▸ **Uit te voeren**:
(a) Neem uit de tekst over glasschilderkunst woordelijk het stuk over dat begint bij "Gepubliceerd op 28-12-2022" en eindigt bij "grisaille of brandverf.", beide inbegrepen.
(b) Schrijf de tekst over glasschilderkunst alsjeblieft verder, te beginnen na de laatste zin.

▸ **Aangeleverde tekst**:
Winkler Prins Encyclopedie

E. de Bruyne, G.B.J. Hiltermann en H.R. Hoetink (1947)

Gepubliceerd op 28-12-2022

GLASSCHILDERKUNST

betekenis & definitie

is de monumentale kunstvorm, waarbij voorstellingen worden samengesteld uit tot een bepaalde, vereiste vorm gesneden stukken gekleurd glas, die door loodlijsten met elkaar worden verbonden, of wel het glas wordt beschilderd met verfstoffen, die door grote verhitting in het glas branden.

TECHNIEK

Een gebrandschilderd venster bestaat vnl. uit drie bestanddelen: het glas (hetzij wit

of door-en-door gekleurd), het lood en de beschildering met zgn. grisaille of brandverf.

Het oude glas was onregelmatig van dikte en veelal onzuiver van samenstelling en vertoonde geenszins de technische perfectie van het hedendaagse spiegelglas. Het glas, dat de kwaliteit der oude scherven tegenwoordig het meest nabij komt in structuur, kleur en soort, noemt men weer „antiek” glas. Evenals vroeger wordt het geblazen in holle cylinders, open gesneden en daarna opnieuw in de oven gestrekt („getrokken” glas). Een andere werkwijze om vlakglas te maken is de zgn. uitslingermethode, waarbij een dikke vloeibare glasmassa aan het uiteinde van een blaaspijp wordt uitgeslingerd.

Op deze wijze ontstaat er een ronde schijf van vrij grote afmeting, waaruit men allerlei gewenste ruitjes kan snijden. Slechts in het midden, waar de blaaspijp is afgebroken, blijft een verdikking zichtbaar, die men vroeger als een rond schijfje uitsneed (zgn. flessebodem) en dan toepaste bij de samenstelling van kleine, meest kleurloze vensters.

De kleur van het glas wordt verkregen door metaaloxyden, vnl. ijzer, kobalt en antimonium, aan de gloeiende massa toe te voegen. Een bijzonder sterke werking bezit koperoxyde, dat rood geeft. Om te voorkomen dat het glas daarbij ondoorzichtig wordt, heeft men al vroeg getracht een dunne rode laag op een witte onderlaag te blazen. Zo ontstond het zgn. plaqué (flush; Überfangglas), dat nog het voordeel bood, door geheel of gedeeltelijk wegslijpen (tegenwoordig: wegetsen), verschillende kleuren op één scherf mogelijk te maken.

De bewerking van het glas in de vereiste vorm geschiedde vroeger met het zgn. „snij-ijzer”, gevolgd door bijgruizen met een gruizelijzer, thans met de diamant die ca 1500 in gebruik is gekomen.

Het lood, een strip met twee gleuven, dient in de eerste plaats om de glasscherven bijeen te houden, doch het geeft tegelijk de tekening van het venster in haar eenvoudigste vorm. Het is als het ware het structuurelement van het gebrandschilderd venster, want vrijwel steeds ziet men een compositie in haar hoofdlijnen op de werking van de donkere loodbanden gebouwd.

▸ **Items uit dataset**:

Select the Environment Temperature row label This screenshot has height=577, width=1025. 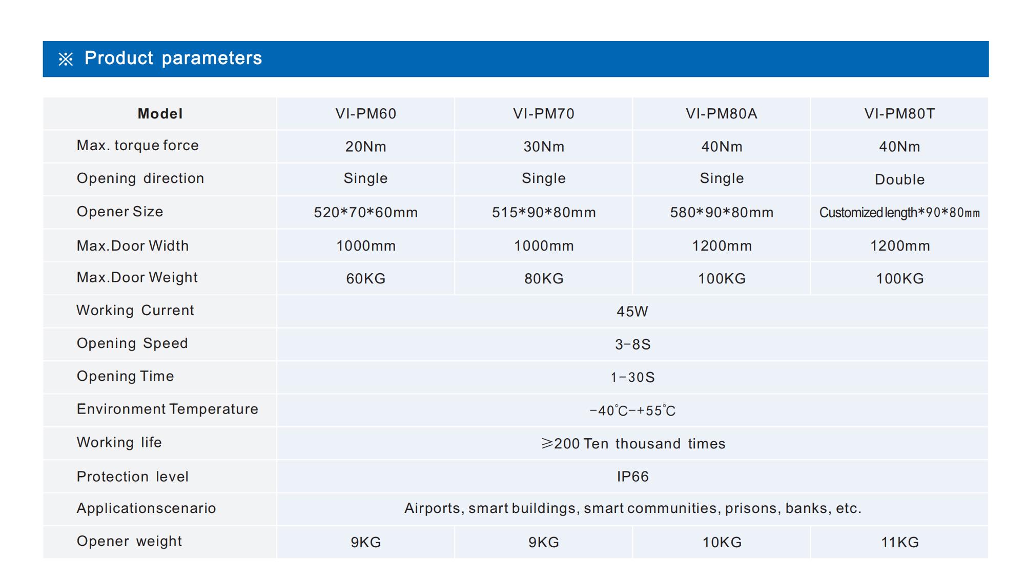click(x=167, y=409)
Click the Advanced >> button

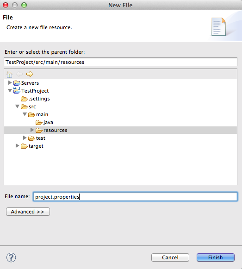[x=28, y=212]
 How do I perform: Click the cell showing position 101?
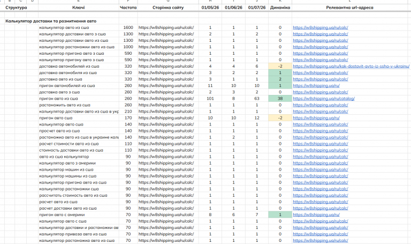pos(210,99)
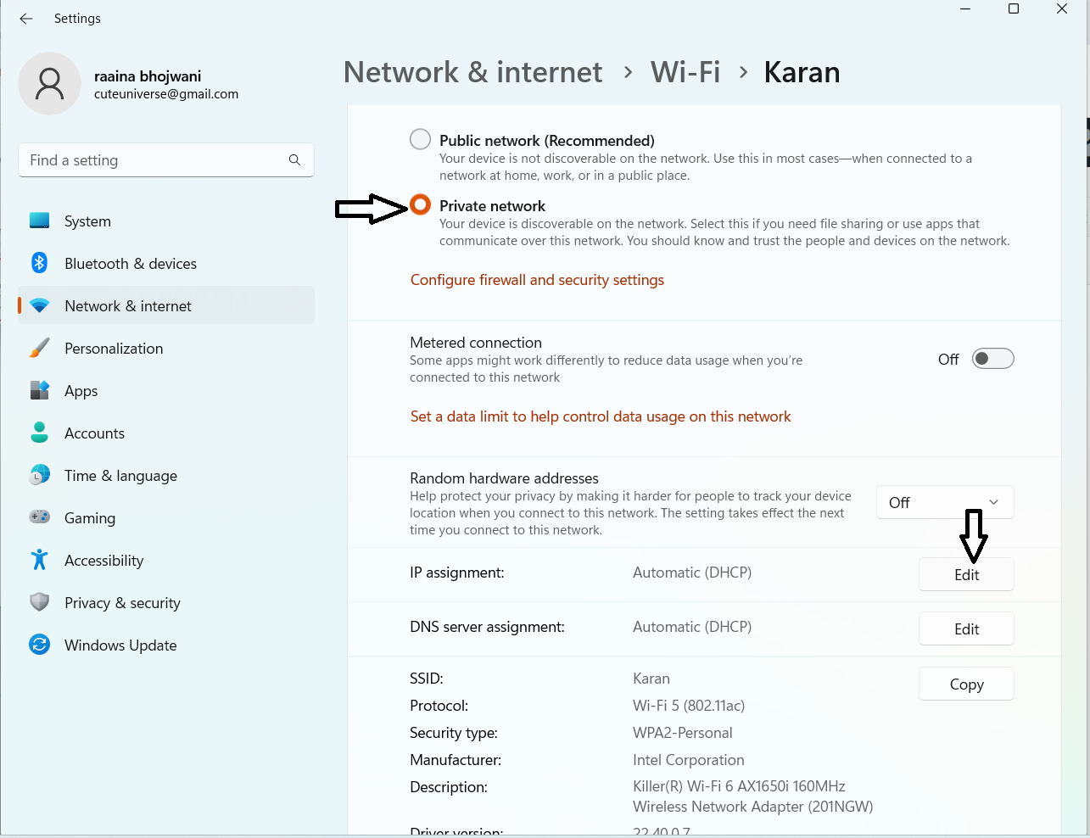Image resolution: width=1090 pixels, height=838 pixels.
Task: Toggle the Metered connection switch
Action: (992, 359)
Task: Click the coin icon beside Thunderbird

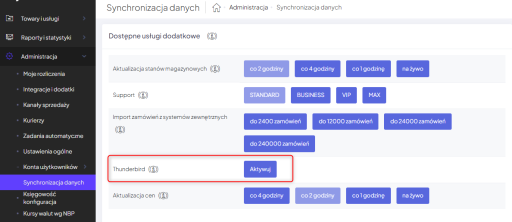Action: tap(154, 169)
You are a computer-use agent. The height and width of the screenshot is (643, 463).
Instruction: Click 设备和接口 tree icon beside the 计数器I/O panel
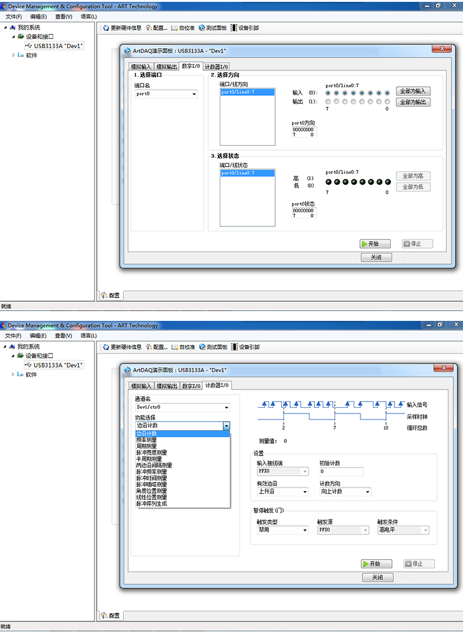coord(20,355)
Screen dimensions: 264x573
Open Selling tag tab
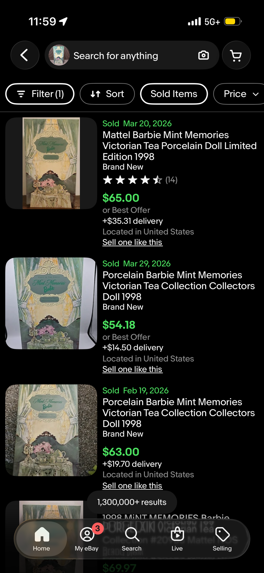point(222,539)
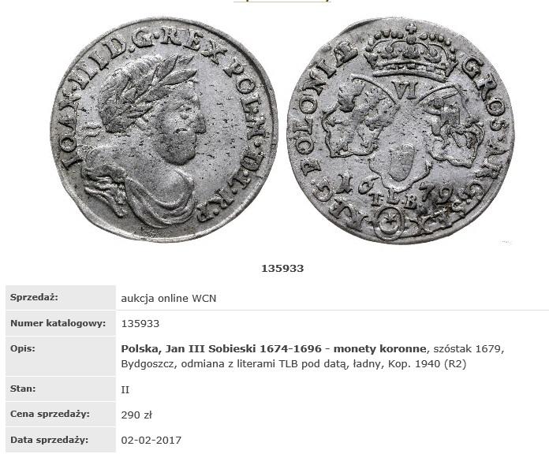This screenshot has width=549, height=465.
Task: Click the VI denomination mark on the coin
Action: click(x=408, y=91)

==

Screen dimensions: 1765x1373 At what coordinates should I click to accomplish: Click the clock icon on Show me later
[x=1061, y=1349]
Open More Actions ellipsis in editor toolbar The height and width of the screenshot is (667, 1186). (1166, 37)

...

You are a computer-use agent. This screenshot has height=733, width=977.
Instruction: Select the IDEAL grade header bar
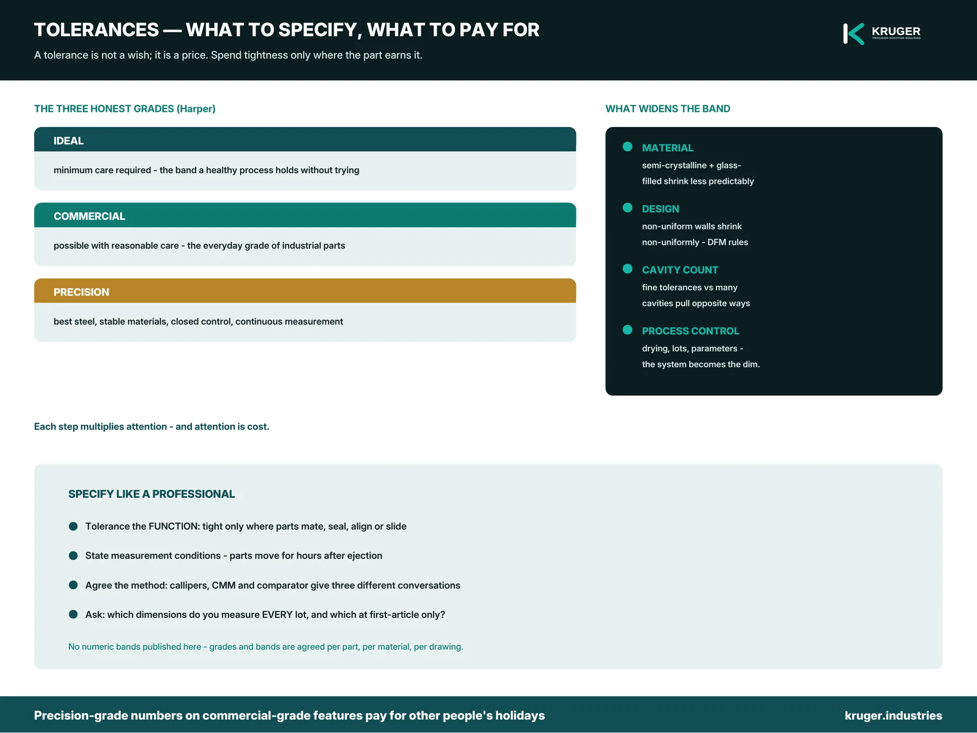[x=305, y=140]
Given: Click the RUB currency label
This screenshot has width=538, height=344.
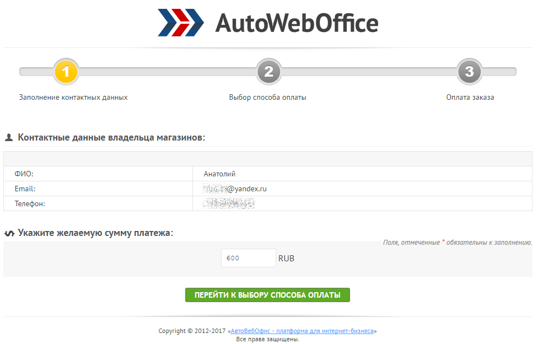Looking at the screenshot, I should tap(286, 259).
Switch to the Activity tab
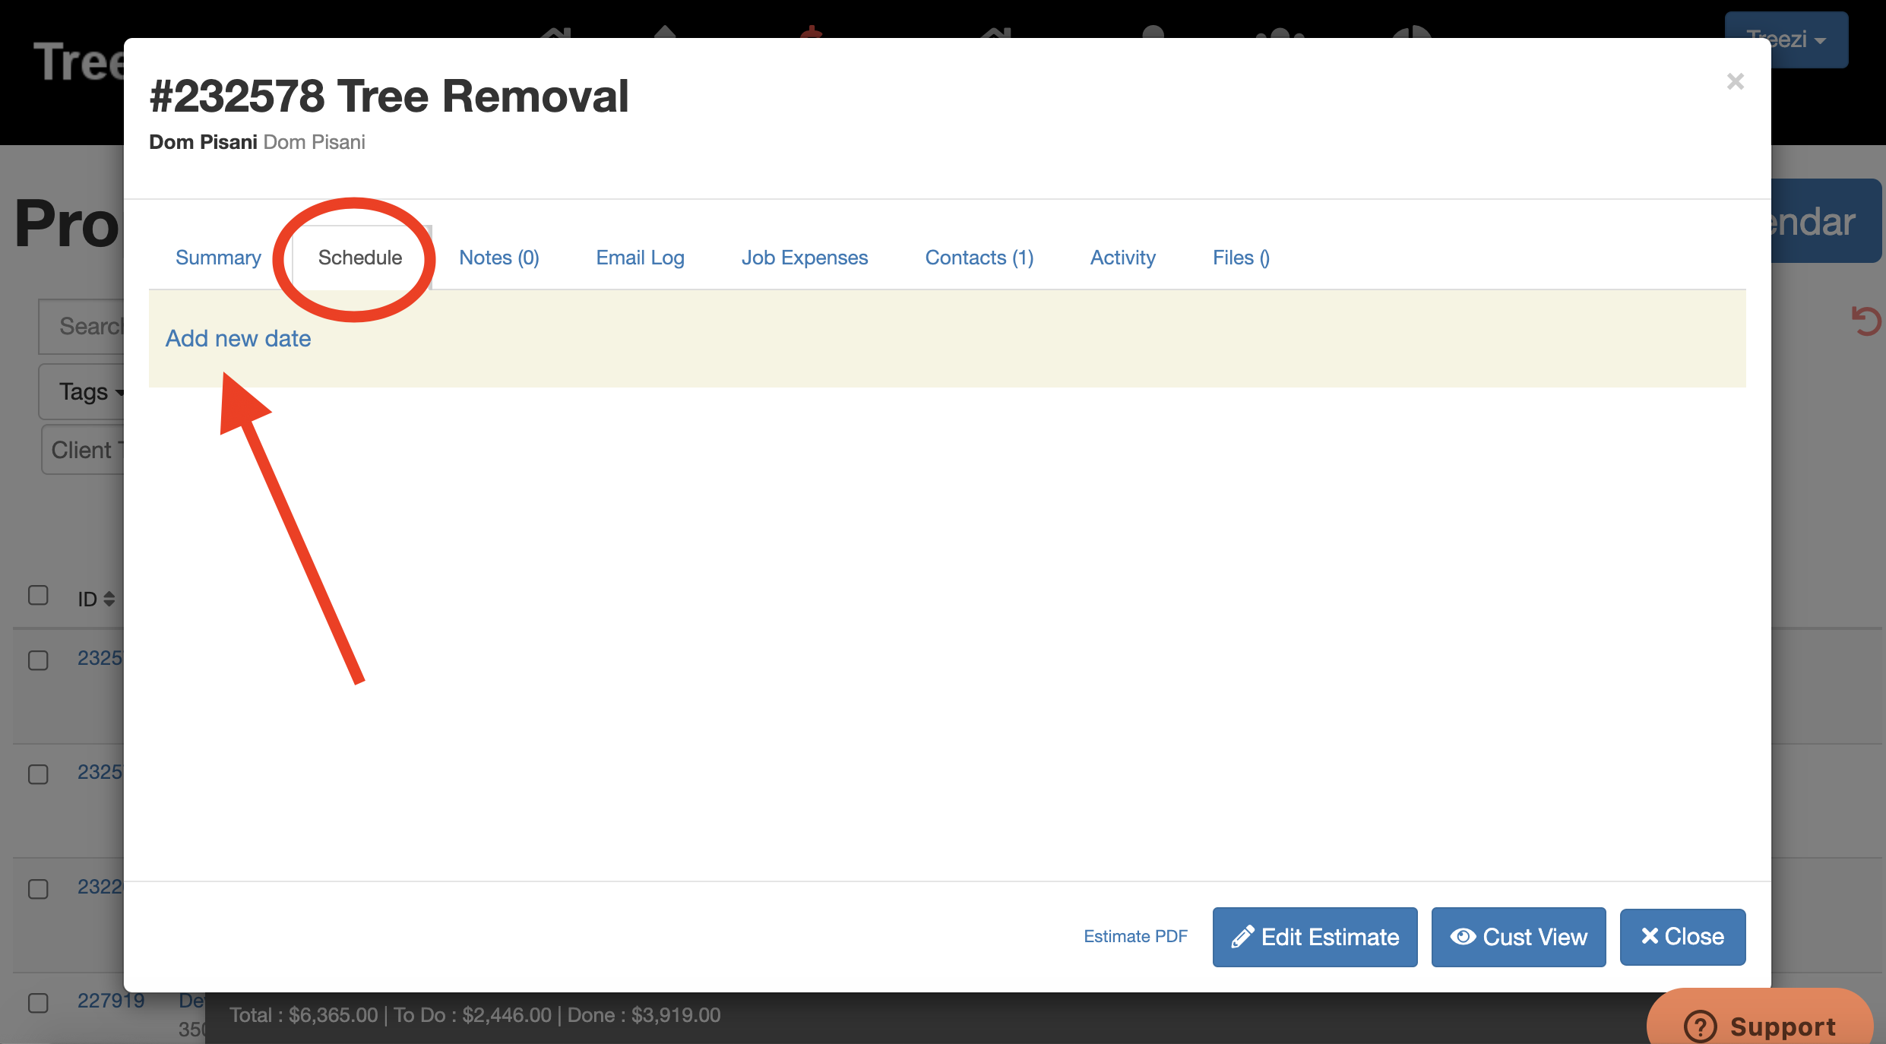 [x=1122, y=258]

▸ **Antwoorden per opdracht**:
(a)
Gepubliceerd op 28-12-2022

GLASSCHILDERKUNST

betekenis & definitie

is de monumentale kunstvorm, waarbij voorstellingen worden samengesteld uit tot een bepaalde, vereiste vorm gesneden stukken gekleurd glas, die door loodlijsten met elkaar worden verbonden, of wel het glas wordt beschilderd met verfstoffen, die door grote verhitting in het glas branden.

TECHNIEK

Een gebrandschilderd venster bestaat vnl. uit drie bestanddelen: het glas (hetzij wit

of door-en-door gekleurd), het lood en de beschildering met zgn. grisaille of brandverf.

(b)
De beschildering (grisaille) bestaat uit vloei-glaspoeder (met laag smeltpunt) en metaalpoeder (ijzerhamerslag), die wordt aangemaakt tot een verfstof, waarmee men van uiterst licht tot volkomen ondoorzichtig zwart kan schilderen. Bij het branden in de oven smelt deze beschildering bij een verhitting tot ca 600 gr. C. als het ware met het glas samen.

Tot de verrijkingen van het palet van de glas-schilder behoort in de eerste plaats het zilvergeel, dat geen glasverf is, doch een neerslag van kleur die men verkrijgt door de achterkant te bestrijken met een mengsel van zilverpoeder met leem of oker, hetwelk bij hoge verhitting het glas geel kleurt. Daarnaast kwam vooral tussen 1520 en 1540 het zgn. Jean Cousin- of ijzerrood op, in het bijzonder voor het maken van vleeskleur.

Tegenover de ondoorschijnende grisaille, contour of schaduwverf met haar gering percentage vloeiglas staat dan ten slotte het typisch 16de en 17de-eeuwse schildersmateriaal der emailverf, een mengsel van kleurpoeder en een thans groot percentage vloeiglaspoeder. Met de emailbeschildering wordt de kleur nu op het glas gebracht. Dit glas was aanvankelijk nog wel kleurglas, doch steeds meer werd de beschildering op blanke scherven toegepast, zodat ten slotte een „vrije schilderkunst” op glas ontstond en het vervaardigen van kleurglas ten slotte geheel verdween. Dit alles leidde tot een technisch-aesthetisch verval (eind 18de eeuw).

De moderne glasschilderkunst heeft zich, met gebruikmaking van de technisch verbeterde hulpmiddelen, weer vooral gericht naar de eenvoudige middeleeuwse beginselen.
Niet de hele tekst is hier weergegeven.